[What the task requires]:
Return each line of the listing exactly as written.

(Beginning of Data provided)

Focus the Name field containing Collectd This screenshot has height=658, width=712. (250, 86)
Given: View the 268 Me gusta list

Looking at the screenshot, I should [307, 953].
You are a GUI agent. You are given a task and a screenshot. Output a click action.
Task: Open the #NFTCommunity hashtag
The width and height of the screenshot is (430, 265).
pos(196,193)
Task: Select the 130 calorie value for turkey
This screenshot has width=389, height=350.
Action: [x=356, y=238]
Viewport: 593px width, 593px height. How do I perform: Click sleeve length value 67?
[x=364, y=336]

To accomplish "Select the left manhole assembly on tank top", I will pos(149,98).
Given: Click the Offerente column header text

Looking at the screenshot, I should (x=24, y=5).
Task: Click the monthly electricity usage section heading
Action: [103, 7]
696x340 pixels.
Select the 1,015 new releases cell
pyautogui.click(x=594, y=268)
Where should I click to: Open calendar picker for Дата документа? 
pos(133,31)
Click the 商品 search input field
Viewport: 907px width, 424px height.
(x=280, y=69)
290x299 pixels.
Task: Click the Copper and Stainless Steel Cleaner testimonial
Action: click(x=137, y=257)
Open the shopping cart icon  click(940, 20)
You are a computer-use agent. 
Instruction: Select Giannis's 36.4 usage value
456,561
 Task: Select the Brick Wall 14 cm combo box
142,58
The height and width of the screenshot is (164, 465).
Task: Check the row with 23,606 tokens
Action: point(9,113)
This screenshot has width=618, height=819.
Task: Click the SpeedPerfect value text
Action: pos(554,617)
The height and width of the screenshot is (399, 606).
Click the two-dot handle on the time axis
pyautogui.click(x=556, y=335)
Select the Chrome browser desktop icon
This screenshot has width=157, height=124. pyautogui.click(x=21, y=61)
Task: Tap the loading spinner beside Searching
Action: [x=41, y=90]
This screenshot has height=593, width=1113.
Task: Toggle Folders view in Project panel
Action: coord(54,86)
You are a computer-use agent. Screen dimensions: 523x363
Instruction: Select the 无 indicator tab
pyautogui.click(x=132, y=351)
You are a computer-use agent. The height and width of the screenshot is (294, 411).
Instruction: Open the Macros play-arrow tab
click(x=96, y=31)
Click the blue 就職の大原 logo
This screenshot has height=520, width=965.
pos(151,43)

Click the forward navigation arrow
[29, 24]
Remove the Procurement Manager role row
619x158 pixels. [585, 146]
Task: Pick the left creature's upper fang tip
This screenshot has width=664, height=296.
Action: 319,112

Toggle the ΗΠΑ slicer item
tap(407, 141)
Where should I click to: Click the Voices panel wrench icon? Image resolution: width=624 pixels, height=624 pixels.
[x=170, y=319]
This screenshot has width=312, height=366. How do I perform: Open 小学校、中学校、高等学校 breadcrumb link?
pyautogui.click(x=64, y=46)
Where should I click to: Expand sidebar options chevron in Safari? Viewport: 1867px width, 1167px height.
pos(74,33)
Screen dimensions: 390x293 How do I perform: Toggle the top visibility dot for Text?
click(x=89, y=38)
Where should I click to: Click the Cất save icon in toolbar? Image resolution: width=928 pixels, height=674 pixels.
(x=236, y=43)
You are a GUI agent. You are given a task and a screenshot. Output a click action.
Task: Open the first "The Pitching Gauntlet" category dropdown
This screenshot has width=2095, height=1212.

(End of Data provided)

[Output below]:
Focus the Name field containing Collectd This screenshot has height=658, width=712. (250, 86)
Given: View the 268 Me gusta list

Looking at the screenshot, I should [307, 953].
You are a GUI agent. You are given a task and a screenshot. Output a click action.
Task: Open the #NFTCommunity hashtag
The width and height of the screenshot is (430, 265).
pos(196,193)
Task: Select the 130 calorie value for turkey
This screenshot has width=389, height=350.
Action: [x=356, y=238]
Viewport: 593px width, 593px height. How do I perform: Click sleeve length value 67?
[x=364, y=336]

To accomplish "Select the left manhole assembly on tank top", I will pos(149,98).
Given: Click the Offerente column header text

Looking at the screenshot, I should (x=24, y=5).
Task: Click the monthly electricity usage section heading
Action: [103, 7]
696x340 pixels.
Select the 1,015 new releases cell
pyautogui.click(x=594, y=268)
Where should I click to: Open calendar picker for Дата документа? 
pos(133,31)
Click the 商品 search input field
Viewport: 907px width, 424px height.
(x=280, y=69)
290x299 pixels.
Task: Click the Copper and Stainless Steel Cleaner testimonial
Action: click(x=137, y=257)
Open the shopping cart icon  click(940, 20)
You are a computer-use agent. 
Instruction: Select Giannis's 36.4 usage value
456,561
 Task: Select the Brick Wall 14 cm combo box
142,58
The height and width of the screenshot is (164, 465).
Task: Check the row with 23,606 tokens
Action: point(9,113)
This screenshot has width=618, height=819.
Task: Click the SpeedPerfect value text
Action: pos(554,617)
The height and width of the screenshot is (399, 606).
Click the two-dot handle on the time axis
pyautogui.click(x=556, y=335)
Select the Chrome browser desktop icon
This screenshot has width=157, height=124. pyautogui.click(x=21, y=61)
Task: Tap the loading spinner beside Searching
Action: [x=41, y=90]
This screenshot has height=593, width=1113.
Task: Toggle Folders view in Project panel
Action: coord(54,86)
You are a computer-use agent. Screen dimensions: 523x363
Instruction: Select the 无 indicator tab
pyautogui.click(x=132, y=351)
You are a computer-use agent. The height and width of the screenshot is (294, 411).
Instruction: Open the Macros play-arrow tab
click(x=96, y=31)
Click the blue 就職の大原 logo
This screenshot has height=520, width=965.
pos(151,43)

Click the forward navigation arrow
[29, 24]
Remove the Procurement Manager role row
619x158 pixels. [585, 146]
Task: Pick the left creature's upper fang tip
This screenshot has width=664, height=296.
Action: 319,112

Toggle the ΗΠΑ slicer item
tap(407, 141)
Where should I click to: Click the Voices panel wrench icon? Image resolution: width=624 pixels, height=624 pixels.
[x=170, y=319]
This screenshot has width=312, height=366. How do I perform: Open 小学校、中学校、高等学校 breadcrumb link?
pyautogui.click(x=64, y=46)
Where should I click to: Expand sidebar options chevron in Safari? Viewport: 1867px width, 1167px height.
pos(74,33)
Screen dimensions: 390x293 How do I perform: Toggle the top visibility dot for Text?
click(x=89, y=38)
Where should I click to: Click the Cất save icon in toolbar? Image resolution: width=928 pixels, height=674 pixels.
(x=236, y=43)
You are a GUI agent. You are given a task and a screenshot. Output a click action.
Task: Open the first "The Pitching Gauntlet" category dropdown
This screenshot has width=2095, height=1212.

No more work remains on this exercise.